When the Federal Reserve was established in 1913, the discount window was available to struggling financial entities.

For more than a century, the Fed had been considered the lender of last resort.

Typically, the central bank dissuaded banks from tapping the window unless they were on the brink of failure.

Since the regional banking crisis of more than a year ago, the Fed and other financial regulators have discussed establishing a rule forcing banks to borrow from the institution regularly. They say that it would help to reduce the stigma of tapping into the discount window and ensure that they can use it ahead of significant liquidity demand.

Although the draft proposal has yet to be greenlit, officials are talking up the discount window and trying to persuade financial institutions to use the instrument even if they do not need to borrow.

“We continue to push the discount window,” Ms. Cook said, adding that “efficiencies can be improved.”

While the discount window was performing well during the COVID-19 pandemic and the regional banking crisis, supervisors and regulators are “encouraging banks to pre-position collateral” in case of a downturn.

So far, this initiative has resulted in about $1 trillion being pre-positioned.

According to recent Fed research into discount window readiness, the number of institutions signed up to use the facility totaled 5,418 in 2023, a 9 percent increase from the previous year.

Additionally, the number of entities with collateral pledged was 2,971 last year, 11 percent higher than in 2022.

“The discount window supports the smooth flow of credit to households and businesses and plays an important role in supporting the liquidity and stability of the banking system and the effective implementation of monetary policy,” the Fed Board of Governors said in the report.

“It is important for institutions to maintain a level of operational readiness to borrow from the discount window as part of their contingency funding plans.”

But will the Fed do enough to destigmatize borrowing from the U.S. central bank? A chorus of officials is trying to make the case.

Officials Tout Discount Window Usage

Over the past year, Ms.
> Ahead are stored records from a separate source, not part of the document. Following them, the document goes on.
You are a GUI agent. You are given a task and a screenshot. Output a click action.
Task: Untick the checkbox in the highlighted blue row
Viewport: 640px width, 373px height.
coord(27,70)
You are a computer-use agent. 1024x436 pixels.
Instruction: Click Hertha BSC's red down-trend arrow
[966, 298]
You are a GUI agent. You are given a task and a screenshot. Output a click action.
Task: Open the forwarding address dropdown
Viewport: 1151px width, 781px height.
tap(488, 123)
Cook’s colleagues have repeatedly championed discount window borrowing without a crisis in the background.

In December 2023, Fed Vice Chair for Supervision Michael S. Barr recommended that banks use “the discount window in good times and bad.”

New York Fed President John Williams told a banking group last month that banks must be ready to use the monetary safety net before any trouble arises.
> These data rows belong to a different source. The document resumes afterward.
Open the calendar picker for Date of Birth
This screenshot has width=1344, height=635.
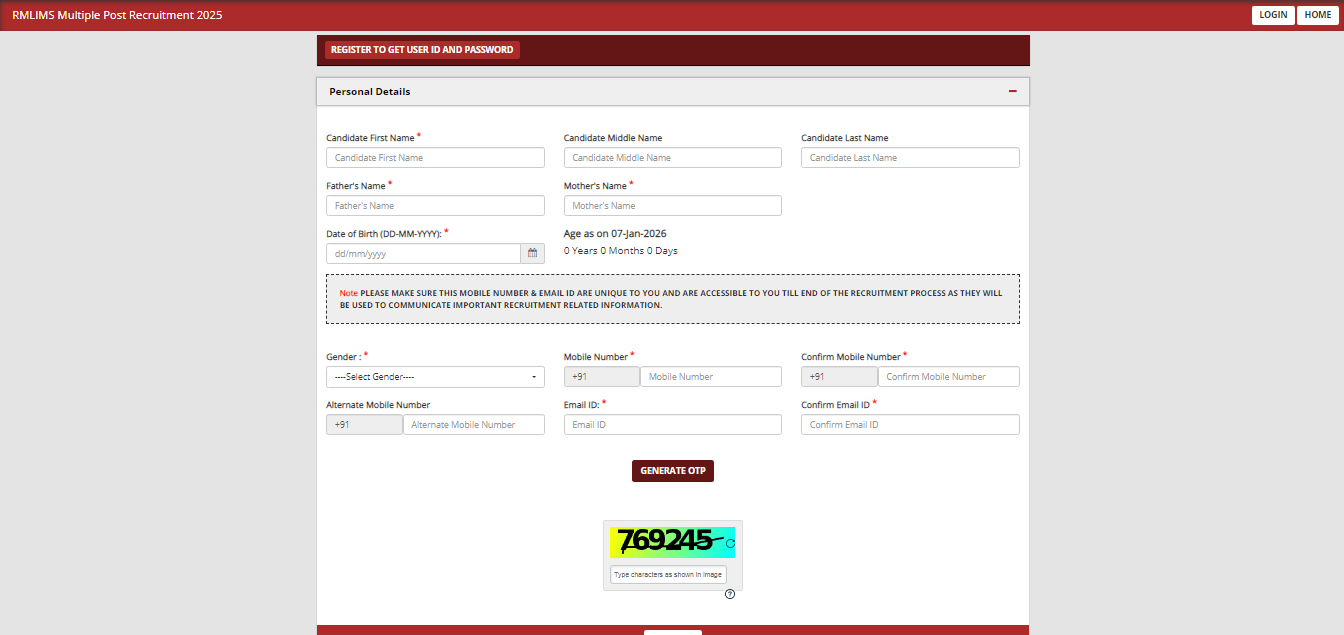click(x=532, y=253)
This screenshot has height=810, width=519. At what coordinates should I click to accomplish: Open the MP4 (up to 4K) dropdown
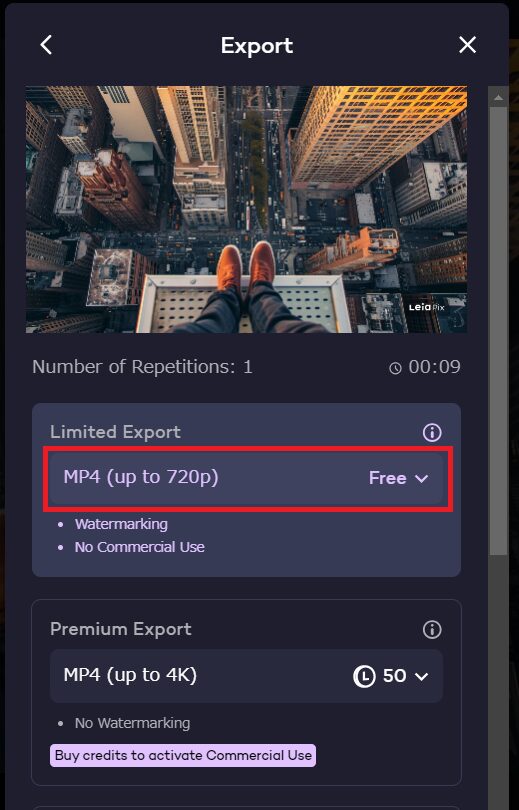pyautogui.click(x=246, y=676)
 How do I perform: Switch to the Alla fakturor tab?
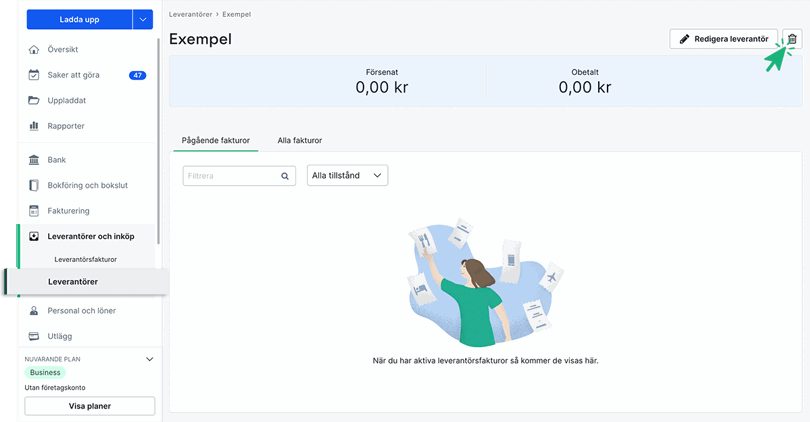(x=299, y=141)
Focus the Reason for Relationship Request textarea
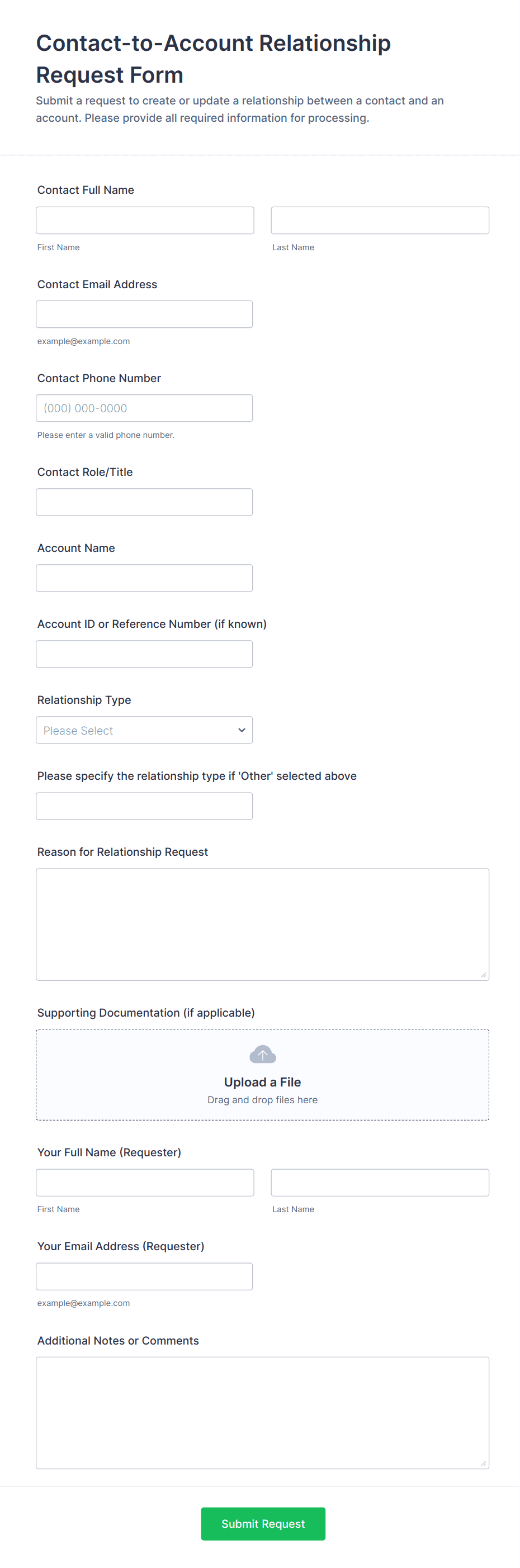520x1568 pixels. click(262, 924)
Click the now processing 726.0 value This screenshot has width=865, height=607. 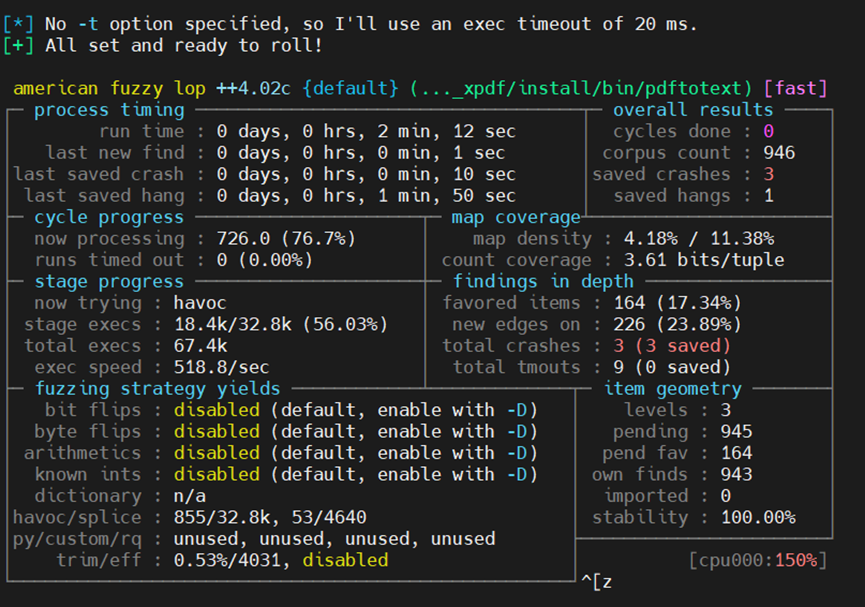[243, 239]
Because many companies were unprepared to tap Fed liquidity, the central bank is attempting to remedy this situation, he noted.

John Williams, CEO of the Federal Reserve Bank of New York, speaks at an event in New York on Nov. 6, 2019. (Carlo Allegri/Reuters)
John Williams, CEO of the Federal Reserve Bank of New York, speaks at an event in New York on Nov. 6, 2019. Carlo Allegri/Reuters
Speaking shortly after the one-year anniversary of the failures of Silicon Valley Bank and Signature Bank, Fed Gov. Michelle Bowman proposed exploring various avenues “to validate the use of discount window lending in our regulatory framework.”

“While the federal banking agencies have encouraged institutions to be prepared to access discount window loans, we should also seriously consider whether we should finally recognize discount window borrowing capacity in our assessment of a firm’s liquidity resources,” she said at a Committee on Capital Markets Regulation event.

Ms. Bowman agreed that there is a “perception of stigma” surrounding discount window borrowing.

Although she said she does not believe that mandating pledges will be effective, she said the potential shame of borrowing from the lender of last resort can be mitigated by exploring measures that the central bank can employ.

“One of the emerging arguments about how the Federal Reserve can mitigate stigma concerns is simply by mandating that banks pre-position collateral and periodically borrow from the discount window,” the Fed official said.

In May 2023, Dallas Fed President Lorie Logan asserted that traditional stigmas would be eased if financial institutions routinely borrowed from the central bank.

“Periodic borrowing by every bank would make it even more clear that borrowing is not in any way a negative signal,” Ms. Logan told the Texas Bankers Association in prepared remarks.

According to Fed data, nearly 400 depository institutions received more than 800 loans in the first quarter of 2021.

Endorsements and Questions

The proposal has received several endorsements in recent months because it would bolster the industry’s financial stability and increase banks’ liquidity positions.
In January, the Group of Thirty (G30), an international organization of academics, bankers, and economists, published a study supporting “strengthened lender-of-last-resort (LoLR) mechanisms.”

Former New York Fed chief William Dudley, who authored the report, argued that mandating banks to pre-position at the discount window “would enable banks to obtain immediate liquidity in times of stress, avoid fire-selling assets, and shield uninsured depositors from risk.”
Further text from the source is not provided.